Carpe Diem.

The White Frank ThomasIf there’s one thing that’s always gotten our goat, it’s athletes, particularly fading or wannabe stars, who charge for autographed memorabilia. We understand the need to make a living after a rugged life of professional sports; however, we can’t help but wonder if the athletes and their agents, themselves, truly understand the laws of supply and demand. Perhaps Darren Rovell should intervene before things get out of hand.

Why are we bringing this up now? This link to the Subway Series Show, sent in by our old college buddy “Gou” in Manhattan, pretty much confirms our suspicions: those in charge of determining market value are somewhat removed from the real, actual world. It’s the only logical conclusion after seeing that current Yankee backup — and “future Yankee star” ??? — Wil Nieves commands $25 per autograph, despite going hitless since the fall of 2002. Seriously, look it up. How is this possible?

In fact, after catching our breath from the star-studded cast of second-rate guests that will be at this affair — seriously, the axis of the planet may tilt a degree or two — we couldn’t help but ask several other, equally puzzling questions:

  • If Doug Sisk wants $20 to sign a baseball, but nobody shows up, is it still worth $20?
  • When did Aaron Heilman go from a middle reliever to being marketed as a Mets “star”?
  • How much to tug on Jose Valentine’s well-groomed mustache?
  • Will the $20 paid per autograph to Ambirox Burgos be used to re-imburse the Mets front office?
  • Who the hell is Randy Niemann?
  • On a scale of 1 to 10, how insecure is Robin Ventura that he will NOT, under any circumstance, sign photos of himself fighting Nolan Ryan? Seriously, don’t even @#&%in’ bring it up.
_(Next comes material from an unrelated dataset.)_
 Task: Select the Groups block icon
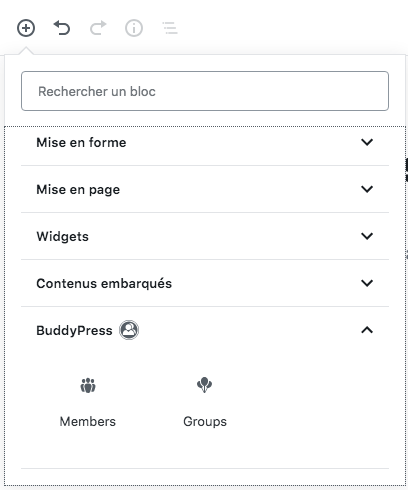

We’d feel a lot better if we could get some clarification. But all that aside, this show is clearly worth the $10 entrance fee, if only to see so many utility guys, role players, and nobodies under one roof. Plus, for only an additional $12, you can get the other, whiter and older Frank Thomas, an “original” Met, to inscribe “Sucka!” on a baseball. Everyone knows you could use that to fleece someone on eBay.